Sunday, March 19, 2006

Where Does the Money Go?

Hugh Hewitt had this exchange on his radio Show Last Friday.

HH = Hugh Hewitt - Radio Host
JC= John Campbell - Congressman for the 48th Congressional district, California

HH: I appreciate your flying back from D.C. to do this show, because now finally...I can talk with Dreier about the rules, but you're on Financial Services, you're on Veterans Affairs, and you're on the floor voting on these things, not yet in the leadership. And so, I am confounded, befuddled, by what happened this week on the spending stuff, and I want you to walk our people through. What is going...why are you people spending money like drunken sailors?

JC: I think it's actually just...I'm going to give you the conclusion before we get to it. We need a spending limit, and we need a line item veto. And I'm not sure that anything else is going to stop it, just because of the way that Congress works with individual...with so many members and so many interest groups. Let me just give you a few examples. I've been in Congress now just over 90 days. Not a long time, right?

HH: Right.

JC: Brand new guy. Just came in. Had 63 requests for earmarks.

HH: No.

JC: 63 requests. And they only had 60 days to get to me.

HH: Where do they come from?

JC: Everything from a number of private contractors looking for defense money. You know, we have this thing and it's really good, and it'd be great for the national defense. The Department of Defense unfortunately doesn't recognize that. So if you can get us $3 million or $4 million dollars, we can create this thing.

HH: Explain to people what an earmark is. I always make that mistake.

JC: Sorry. Okay, I've assumed that the listeners of the Hugh Hewitt show have been educated by you, but I guess not.

HH: I try, I try.

JC: All right. Okay.

HH: There are Pittsburgh Steeler fans listening.

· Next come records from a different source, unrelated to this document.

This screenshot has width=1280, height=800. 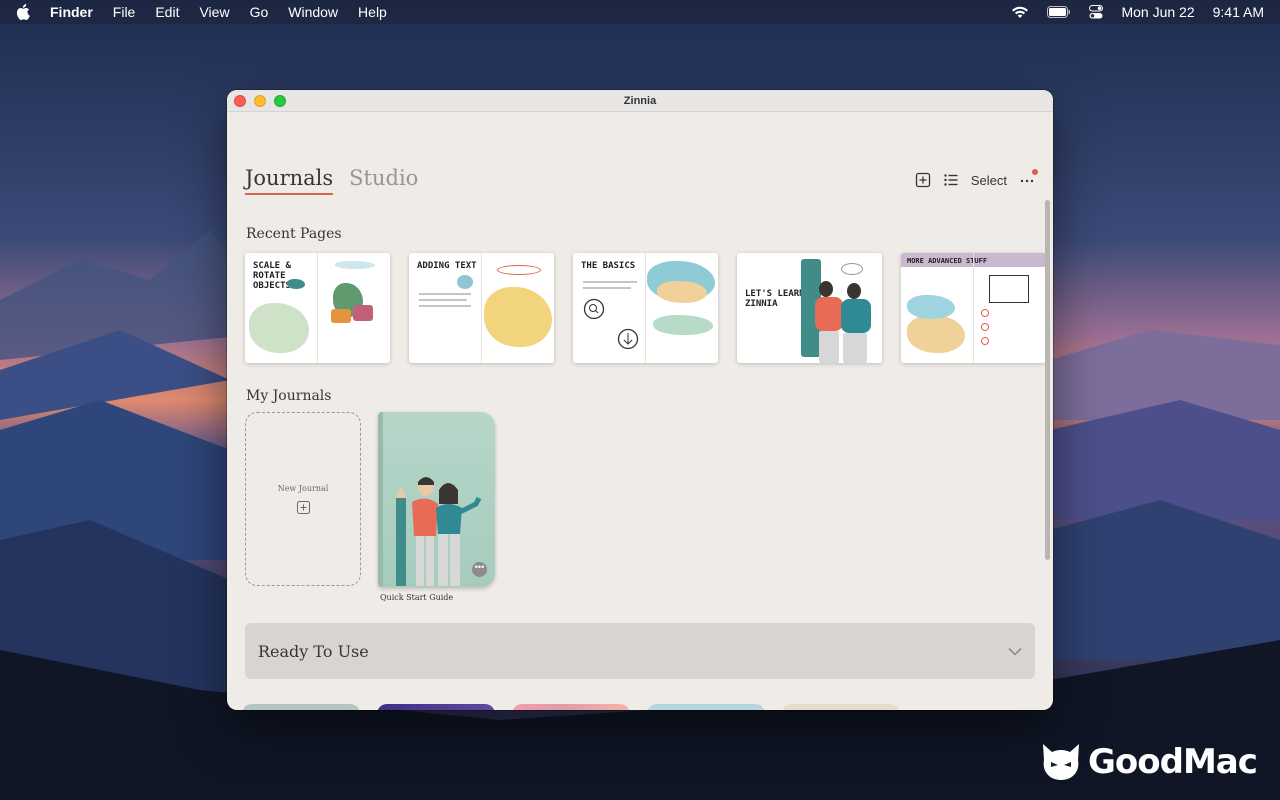 I want to click on goodmac-watermark: GoodMac, so click(x=1149, y=762).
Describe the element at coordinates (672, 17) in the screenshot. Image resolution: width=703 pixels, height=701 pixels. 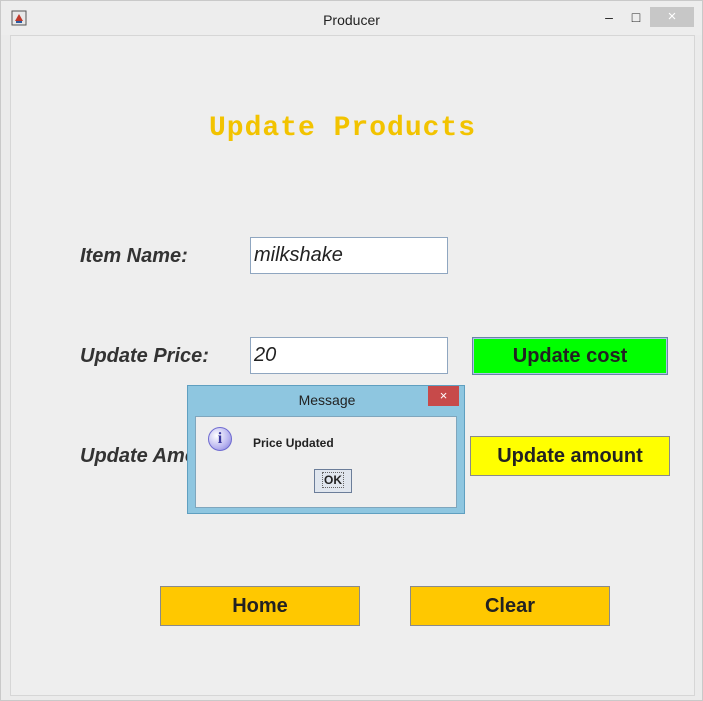
I see `close-button: ×` at that location.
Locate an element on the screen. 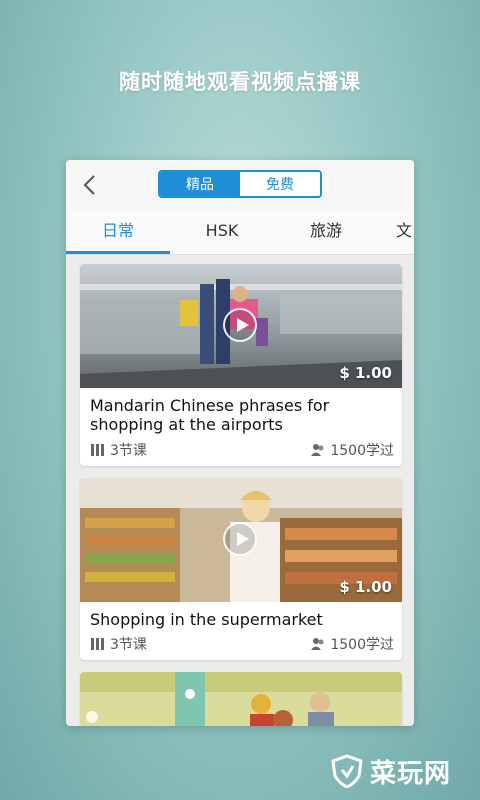 Image resolution: width=480 pixels, height=800 pixels. top-bar: 精品 免费 is located at coordinates (240, 185).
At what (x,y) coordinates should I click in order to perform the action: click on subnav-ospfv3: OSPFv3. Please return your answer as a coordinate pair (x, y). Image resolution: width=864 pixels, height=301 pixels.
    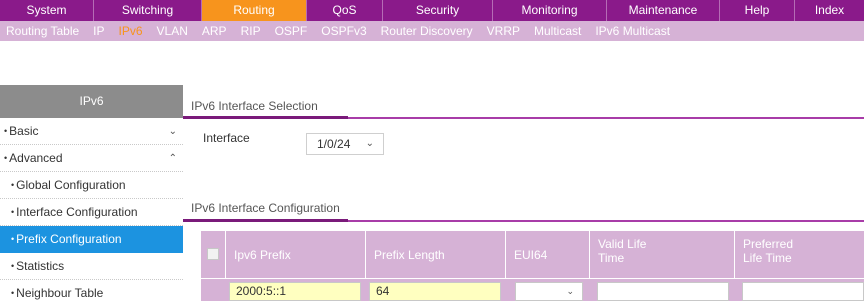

JC: What an earmark is, is members of Congress and the U.S. Senate have the opportunity to direct specific money to something in their district. So rather than its...let's say you have a transportation bill, and it's got however many billion dollars in it, and it gets sent to the states to spend on transportation things. But let's say you want to do a particular transportation project in your district. You can earmark and say I want this $4 million dollars to go specifically to the interchange of the 5 and the 22 freeway. You know, whatever it may be. Something like that. So that's what earmarks are. Most of the earmarks requests I got were from public agencies. But I mean, you get things like that. The point is, is that the easiest way as a member of Congress to make friends is to spend money on people. And there's lots of opportunities to do that. I would say 80% of the meetings I've had in my office thus far have been people asking for money. Either earmarks or simply in the budget, make sure we increase this. Or in the budget, we need to put money for this. Or in the budget, we need to increase the money for this. And one of the things I've asked every single person that's come in thus far, is I've said you know, we have a budget issue. We have deficits. There' isn't endless, even for $2.7 trillion dollars, which is the federal budget amount, a finite number. You want us to spend $10 million on this. Could you bring me a suggestion of something we can spend $10 million less on, so that then, we can spend $10 million on the thing you want. And people kind of don't want to come in with that. But something I've been asking. But because of this whole...I mean, the number of people, constituents, non-constituents, whatever, that come and ask you for money is amazing. And it's frankly, it's hard to say no to everybody, to 80% of the people who come to see you. It's easy to say yes, and so that whole impetus creates...and that impetus times 535 people, members of the House of Representatives and the U.S. Senate, creates a whole wave of wanting to spend more money on things. So that's basically, I think, what's making it happen, plus the reality of votes. You know, well, gee, I won't vote for the budget unless we increase this by $100 million, or that by $50 million, or that by $150...and you see that dynamic going on as well.

HH: I'm going to quote you, and Radioblogger's going to put up with interview. I've been in Congress a little more than 90 days, and I have received 63 requests for earmarks, is that correct?

JC: That is correct.

HH: What did they total? Are you keeping a running total?

JC: Actually, I didn't add up the numbers. It'd be in the hundreds of millions.

HH: That is just incredible.

The Complete Interview with mp3 sound clips can be found at

prying1 sez: John Campbell, near the beginning of this exchange said we need spending limits and the line item veto. That, and making it legal to whop these people over the head with rolled up newspapers. -

We really do need more people like John Campbell in the Congress and the Senate. Look for them in your neighborhood and help get them elected.